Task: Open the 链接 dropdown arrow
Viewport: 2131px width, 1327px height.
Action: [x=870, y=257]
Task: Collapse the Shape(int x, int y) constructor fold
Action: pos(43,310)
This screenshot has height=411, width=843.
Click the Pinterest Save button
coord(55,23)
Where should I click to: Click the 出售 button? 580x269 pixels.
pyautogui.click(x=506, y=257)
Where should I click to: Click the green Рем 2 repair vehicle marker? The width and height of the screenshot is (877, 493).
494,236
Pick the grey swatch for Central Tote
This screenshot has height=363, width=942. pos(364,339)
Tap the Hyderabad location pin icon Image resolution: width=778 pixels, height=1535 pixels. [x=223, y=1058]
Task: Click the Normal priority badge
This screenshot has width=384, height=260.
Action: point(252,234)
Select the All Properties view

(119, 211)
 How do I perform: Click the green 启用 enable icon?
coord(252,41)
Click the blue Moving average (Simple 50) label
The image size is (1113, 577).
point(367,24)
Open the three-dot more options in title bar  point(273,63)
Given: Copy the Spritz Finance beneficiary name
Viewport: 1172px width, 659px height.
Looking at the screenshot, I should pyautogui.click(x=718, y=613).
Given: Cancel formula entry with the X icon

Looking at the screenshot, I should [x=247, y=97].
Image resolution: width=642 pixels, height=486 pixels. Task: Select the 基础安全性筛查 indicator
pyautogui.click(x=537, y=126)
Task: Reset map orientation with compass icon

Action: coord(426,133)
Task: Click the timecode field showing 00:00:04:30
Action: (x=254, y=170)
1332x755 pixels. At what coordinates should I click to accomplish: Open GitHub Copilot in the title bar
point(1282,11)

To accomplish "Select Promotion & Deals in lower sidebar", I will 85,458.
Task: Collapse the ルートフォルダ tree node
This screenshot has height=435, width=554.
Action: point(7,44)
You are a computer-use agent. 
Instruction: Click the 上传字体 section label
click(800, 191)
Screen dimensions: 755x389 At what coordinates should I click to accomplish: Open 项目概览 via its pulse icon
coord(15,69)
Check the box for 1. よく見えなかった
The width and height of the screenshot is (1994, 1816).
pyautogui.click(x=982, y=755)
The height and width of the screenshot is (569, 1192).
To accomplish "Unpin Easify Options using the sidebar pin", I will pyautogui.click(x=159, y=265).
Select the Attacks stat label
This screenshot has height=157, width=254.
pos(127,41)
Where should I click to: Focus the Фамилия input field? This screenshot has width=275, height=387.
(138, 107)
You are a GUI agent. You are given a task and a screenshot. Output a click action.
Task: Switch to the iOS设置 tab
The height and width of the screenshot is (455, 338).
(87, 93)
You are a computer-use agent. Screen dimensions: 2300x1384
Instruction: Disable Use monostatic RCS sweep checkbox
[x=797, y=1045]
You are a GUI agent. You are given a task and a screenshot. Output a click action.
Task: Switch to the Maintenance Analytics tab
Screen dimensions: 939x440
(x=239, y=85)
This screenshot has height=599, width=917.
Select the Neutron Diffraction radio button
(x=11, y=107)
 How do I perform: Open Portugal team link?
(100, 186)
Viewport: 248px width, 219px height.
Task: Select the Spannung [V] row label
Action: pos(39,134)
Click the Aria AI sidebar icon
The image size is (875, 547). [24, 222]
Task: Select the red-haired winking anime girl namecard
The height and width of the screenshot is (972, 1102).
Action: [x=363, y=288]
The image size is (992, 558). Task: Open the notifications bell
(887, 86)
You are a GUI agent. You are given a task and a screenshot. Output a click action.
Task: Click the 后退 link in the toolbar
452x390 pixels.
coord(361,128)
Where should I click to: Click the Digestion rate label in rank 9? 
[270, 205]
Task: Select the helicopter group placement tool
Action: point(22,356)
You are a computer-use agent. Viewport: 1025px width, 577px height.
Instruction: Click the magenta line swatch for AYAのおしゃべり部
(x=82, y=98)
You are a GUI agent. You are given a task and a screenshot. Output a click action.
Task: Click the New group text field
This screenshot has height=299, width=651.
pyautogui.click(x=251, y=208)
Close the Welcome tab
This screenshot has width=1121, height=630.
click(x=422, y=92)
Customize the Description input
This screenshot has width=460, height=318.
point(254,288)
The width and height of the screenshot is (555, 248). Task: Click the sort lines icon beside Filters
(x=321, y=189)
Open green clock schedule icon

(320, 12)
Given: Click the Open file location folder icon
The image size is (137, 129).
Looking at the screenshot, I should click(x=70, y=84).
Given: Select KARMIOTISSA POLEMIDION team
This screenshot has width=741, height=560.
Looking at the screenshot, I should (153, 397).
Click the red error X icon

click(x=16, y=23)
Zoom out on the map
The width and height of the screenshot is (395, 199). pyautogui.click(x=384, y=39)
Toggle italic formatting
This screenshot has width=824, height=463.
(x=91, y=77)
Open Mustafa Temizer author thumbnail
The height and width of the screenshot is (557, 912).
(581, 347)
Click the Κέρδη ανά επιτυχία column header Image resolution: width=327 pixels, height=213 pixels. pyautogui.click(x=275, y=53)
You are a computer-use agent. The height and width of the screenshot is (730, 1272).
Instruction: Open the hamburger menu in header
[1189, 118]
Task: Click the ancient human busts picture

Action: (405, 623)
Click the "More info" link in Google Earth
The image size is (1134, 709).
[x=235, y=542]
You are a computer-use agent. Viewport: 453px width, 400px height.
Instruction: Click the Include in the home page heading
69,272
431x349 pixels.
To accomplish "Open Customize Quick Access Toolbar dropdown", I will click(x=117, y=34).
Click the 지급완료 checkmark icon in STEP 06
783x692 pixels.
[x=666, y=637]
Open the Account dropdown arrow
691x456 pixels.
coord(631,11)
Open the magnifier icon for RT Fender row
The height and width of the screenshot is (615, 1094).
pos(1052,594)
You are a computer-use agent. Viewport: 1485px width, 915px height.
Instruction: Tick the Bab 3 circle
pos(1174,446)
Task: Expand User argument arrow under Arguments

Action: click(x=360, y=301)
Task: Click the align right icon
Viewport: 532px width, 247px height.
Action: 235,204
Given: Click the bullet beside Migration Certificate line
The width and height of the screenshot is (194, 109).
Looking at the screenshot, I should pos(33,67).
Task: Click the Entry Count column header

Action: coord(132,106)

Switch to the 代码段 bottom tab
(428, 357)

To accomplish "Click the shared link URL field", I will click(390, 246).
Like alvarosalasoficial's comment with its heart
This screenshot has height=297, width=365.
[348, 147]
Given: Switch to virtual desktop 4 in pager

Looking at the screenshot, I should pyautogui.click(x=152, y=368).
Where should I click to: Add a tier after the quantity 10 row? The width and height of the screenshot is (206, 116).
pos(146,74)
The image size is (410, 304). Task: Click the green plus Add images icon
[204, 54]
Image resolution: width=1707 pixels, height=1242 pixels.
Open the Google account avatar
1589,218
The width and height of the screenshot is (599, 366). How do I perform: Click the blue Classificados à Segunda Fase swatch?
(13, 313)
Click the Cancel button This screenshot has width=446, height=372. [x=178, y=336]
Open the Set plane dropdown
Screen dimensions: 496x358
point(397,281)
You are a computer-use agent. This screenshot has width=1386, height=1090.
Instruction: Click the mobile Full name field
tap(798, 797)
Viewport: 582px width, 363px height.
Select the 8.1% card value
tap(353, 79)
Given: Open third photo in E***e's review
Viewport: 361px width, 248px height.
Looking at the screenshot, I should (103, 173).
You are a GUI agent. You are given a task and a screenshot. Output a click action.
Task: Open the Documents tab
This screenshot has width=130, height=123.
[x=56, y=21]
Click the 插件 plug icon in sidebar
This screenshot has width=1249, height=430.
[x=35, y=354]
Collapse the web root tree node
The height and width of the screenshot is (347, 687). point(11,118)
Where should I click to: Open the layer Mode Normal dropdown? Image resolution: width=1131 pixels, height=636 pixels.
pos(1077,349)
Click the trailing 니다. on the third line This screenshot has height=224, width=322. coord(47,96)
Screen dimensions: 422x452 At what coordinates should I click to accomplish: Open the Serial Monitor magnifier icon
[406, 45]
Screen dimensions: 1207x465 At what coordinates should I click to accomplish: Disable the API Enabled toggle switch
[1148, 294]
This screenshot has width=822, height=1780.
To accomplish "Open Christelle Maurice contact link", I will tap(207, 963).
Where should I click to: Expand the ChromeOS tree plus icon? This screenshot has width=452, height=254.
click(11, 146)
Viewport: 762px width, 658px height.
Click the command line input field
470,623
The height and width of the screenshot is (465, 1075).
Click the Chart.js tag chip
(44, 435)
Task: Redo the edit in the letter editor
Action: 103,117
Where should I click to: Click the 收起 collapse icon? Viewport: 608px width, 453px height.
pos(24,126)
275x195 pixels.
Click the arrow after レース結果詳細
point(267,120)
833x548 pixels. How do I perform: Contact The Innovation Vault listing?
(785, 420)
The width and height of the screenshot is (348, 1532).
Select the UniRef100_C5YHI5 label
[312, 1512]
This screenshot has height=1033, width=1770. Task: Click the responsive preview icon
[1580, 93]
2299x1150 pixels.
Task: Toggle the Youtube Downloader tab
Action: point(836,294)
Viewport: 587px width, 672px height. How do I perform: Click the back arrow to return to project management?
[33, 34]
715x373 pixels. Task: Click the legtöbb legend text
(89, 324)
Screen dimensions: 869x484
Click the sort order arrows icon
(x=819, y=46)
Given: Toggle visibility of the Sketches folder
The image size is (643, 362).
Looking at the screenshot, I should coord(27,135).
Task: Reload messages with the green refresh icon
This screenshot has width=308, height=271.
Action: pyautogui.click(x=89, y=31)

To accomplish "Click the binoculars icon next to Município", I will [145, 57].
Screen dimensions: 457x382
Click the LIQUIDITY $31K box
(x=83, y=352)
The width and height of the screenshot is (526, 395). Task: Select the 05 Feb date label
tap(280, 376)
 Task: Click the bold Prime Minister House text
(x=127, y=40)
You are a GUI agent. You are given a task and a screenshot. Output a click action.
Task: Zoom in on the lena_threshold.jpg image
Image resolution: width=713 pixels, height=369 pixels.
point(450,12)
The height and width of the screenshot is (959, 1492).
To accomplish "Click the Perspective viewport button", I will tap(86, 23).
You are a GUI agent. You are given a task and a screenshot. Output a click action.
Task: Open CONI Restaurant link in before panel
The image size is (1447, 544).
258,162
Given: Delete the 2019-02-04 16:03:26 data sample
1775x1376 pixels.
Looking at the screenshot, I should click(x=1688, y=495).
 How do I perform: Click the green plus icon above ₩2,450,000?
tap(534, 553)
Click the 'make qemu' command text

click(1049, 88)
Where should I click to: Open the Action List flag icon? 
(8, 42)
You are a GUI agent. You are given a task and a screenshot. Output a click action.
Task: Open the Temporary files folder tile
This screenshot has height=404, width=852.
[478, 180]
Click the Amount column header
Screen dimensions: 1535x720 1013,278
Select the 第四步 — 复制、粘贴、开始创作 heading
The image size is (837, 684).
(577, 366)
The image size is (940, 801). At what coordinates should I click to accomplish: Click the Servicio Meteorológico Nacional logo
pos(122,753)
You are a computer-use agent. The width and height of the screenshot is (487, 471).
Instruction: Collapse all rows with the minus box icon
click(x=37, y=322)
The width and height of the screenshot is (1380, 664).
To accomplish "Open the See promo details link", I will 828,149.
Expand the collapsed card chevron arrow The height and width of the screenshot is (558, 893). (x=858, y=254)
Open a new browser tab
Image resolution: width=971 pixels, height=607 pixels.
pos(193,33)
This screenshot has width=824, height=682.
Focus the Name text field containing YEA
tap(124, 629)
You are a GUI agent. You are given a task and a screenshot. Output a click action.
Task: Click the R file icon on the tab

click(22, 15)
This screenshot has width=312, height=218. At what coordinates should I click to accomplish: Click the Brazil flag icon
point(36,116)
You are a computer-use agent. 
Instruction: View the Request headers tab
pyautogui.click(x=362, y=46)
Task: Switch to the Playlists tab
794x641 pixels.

======

### [Written problem]
Duplicate the records in the part that opens with the line containing "Screen dimensions: 422x452" and closes with the line containing "tap(280, 376)", both lines included.

### [Solution to the problem]
Screen dimensions: 422x452 At what coordinates should I click to accomplish: Open the Serial Monitor magnifier icon
[406, 45]
Screen dimensions: 1207x465 At what coordinates should I click to accomplish: Disable the API Enabled toggle switch
[1148, 294]
This screenshot has width=822, height=1780.
To accomplish "Open Christelle Maurice contact link", I will tap(207, 963).
Where should I click to: Expand the ChromeOS tree plus icon? This screenshot has width=452, height=254.
click(11, 146)
Viewport: 762px width, 658px height.
Click the command line input field
470,623
The height and width of the screenshot is (465, 1075).
Click the Chart.js tag chip
(44, 435)
Task: Redo the edit in the letter editor
Action: 103,117
Where should I click to: Click the 收起 collapse icon? Viewport: 608px width, 453px height.
pos(24,126)
275x195 pixels.
Click the arrow after レース結果詳細
point(267,120)
833x548 pixels. How do I perform: Contact The Innovation Vault listing?
(785, 420)
The width and height of the screenshot is (348, 1532).
Select the UniRef100_C5YHI5 label
[312, 1512]
This screenshot has height=1033, width=1770. Task: Click the responsive preview icon
[1580, 93]
2299x1150 pixels.
Task: Toggle the Youtube Downloader tab
Action: point(836,294)
Viewport: 587px width, 672px height. How do I perform: Click the back arrow to return to project management?
[33, 34]
715x373 pixels. Task: Click the legtöbb legend text
(89, 324)
Screen dimensions: 869x484
Click the sort order arrows icon
(x=819, y=46)
Given: Toggle visibility of the Sketches folder
The image size is (643, 362).
Looking at the screenshot, I should coord(27,135).
Task: Reload messages with the green refresh icon
This screenshot has width=308, height=271.
Action: pyautogui.click(x=89, y=31)

To accomplish "Click the binoculars icon next to Município", I will [145, 57].
Screen dimensions: 457x382
Click the LIQUIDITY $31K box
(x=83, y=352)
The width and height of the screenshot is (526, 395). Task: Select the 05 Feb date label
tap(280, 376)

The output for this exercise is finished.